▶ [PASSAGE GIVEN]:

Therefore, the corresponding eigenvalues of $\mathsf{\Phi }$, i.e., the diagonal elements, can be given by performing eigenvalue decomposition on $\mathrm{\Psi }$ and the final DOA estimation can be calculated by

$$\begin{array}{c}\hfill \widehat{\theta }=arcsin\left(\frac{\varphi \lambda }{2\pi d}\right),\end{array}$$

(24)

where $\varphi$ is the eigenvalues of $\mathsf{\Phi }$. The specific algorithm steps of the proposed RPI-RI estimator are described in Algorithm 1 as follows

Algorithm 1 Proposed RPI-RI estimator

1: Input subarray 1 and subarray 2 to receive ${\mathbf{X}}_1$ and ${\mathbf{X}}_2$, forming the receive data model $\overline{\mathbf{X}}$ based on (8);

2: Calculate the covariance matrix $\mathbf{R}$ and use it as the object matrix of the power iteration to obtain the signal subspace corresponding to the two subarrays and further find the matrix $\mathrm{\Psi }$ similar to $\mathsf{\Phi }$;

3: The corresponding eigenvalues are given by EVD on $\mathsf{\Phi }$ and the final DOA estimation $\widehat{\theta }$ is calculated based on (24).

▶ [DATASET EXCERPTS]:
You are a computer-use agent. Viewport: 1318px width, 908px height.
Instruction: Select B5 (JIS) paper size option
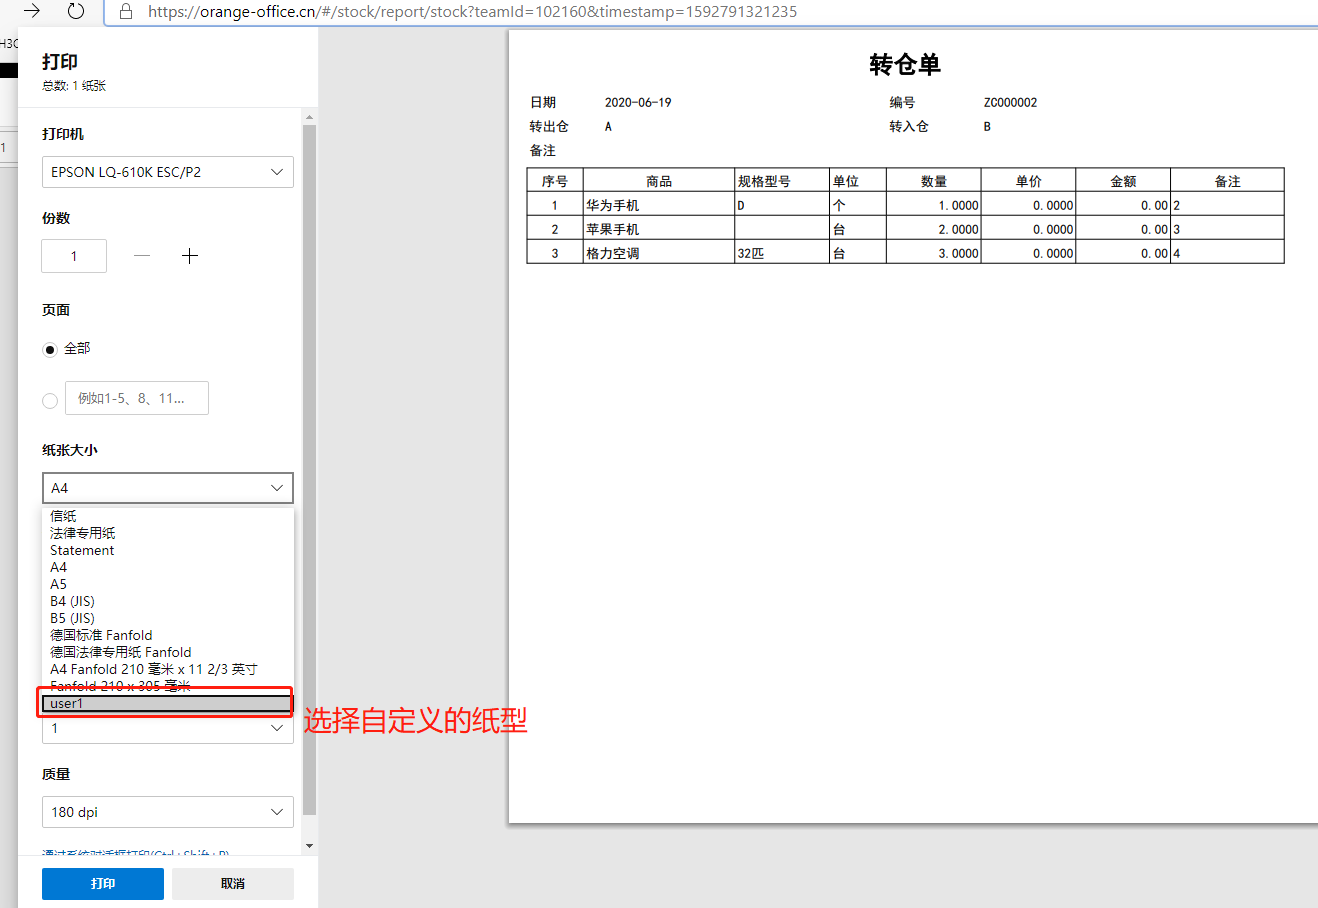click(73, 618)
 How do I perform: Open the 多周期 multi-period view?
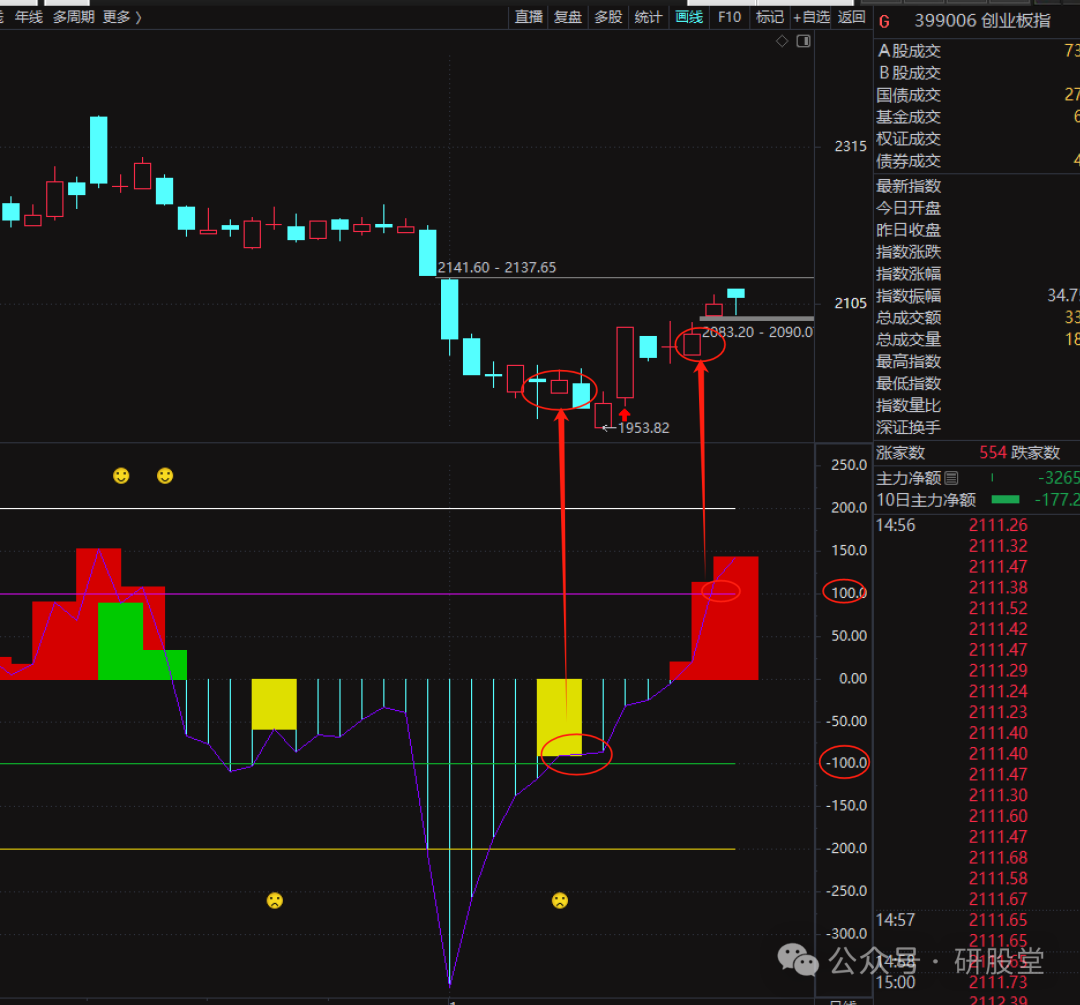point(74,17)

▶ [DIRECTION 1]: Write out the DOA estimation text again from "1: Input subarray" down to "based on (24).", replacing "covariance matrix" with "correlation matrix".
▶ [DIRECTION 2]:
Check each statement against the DOA estimation text. Answer yes or no for each, and quote the words that decide it.
(a) The estimator whose steps are given in Algorithm 1 is called RPI-RI.
(b) In step 2, the matrix R serves as the object matrix of the power iteration.
(c) The receive data come from three subarrays.

▶ [TASK ANSWER 1]:
1: Input subarray 1 and subarray 2 to receive ${\mathbf{X}}_1$ and ${\mathbf{X}}_2$, forming the receive data model $\overline{\mathbf{X}}$ based on (8);

2: Calculate the correlation matrix $\mathbf{R}$ and use it as the object matrix of the power iteration to obtain the signal subspace corresponding to the two subarrays and further find the matrix $\mathrm{\Psi }$ similar to $\mathsf{\Phi }$;

3: The corresponding eigenvalues are given by EVD on $\mathsf{\Phi }$ and the final DOA estimation $\widehat{\theta }$ is calculated based on (24).

▶ [TASK ANSWER 2]:
(a) Yes: "The specific algorithm steps of the proposed RPI-RI estimator are described in Algorithm 1"
(b) Yes: "Calculate the covariance matrix $\mathbf{R}$ and use it as the object matrix of the power iteration"
(c) No: "Input subarray 1 and subarray 2 to receive"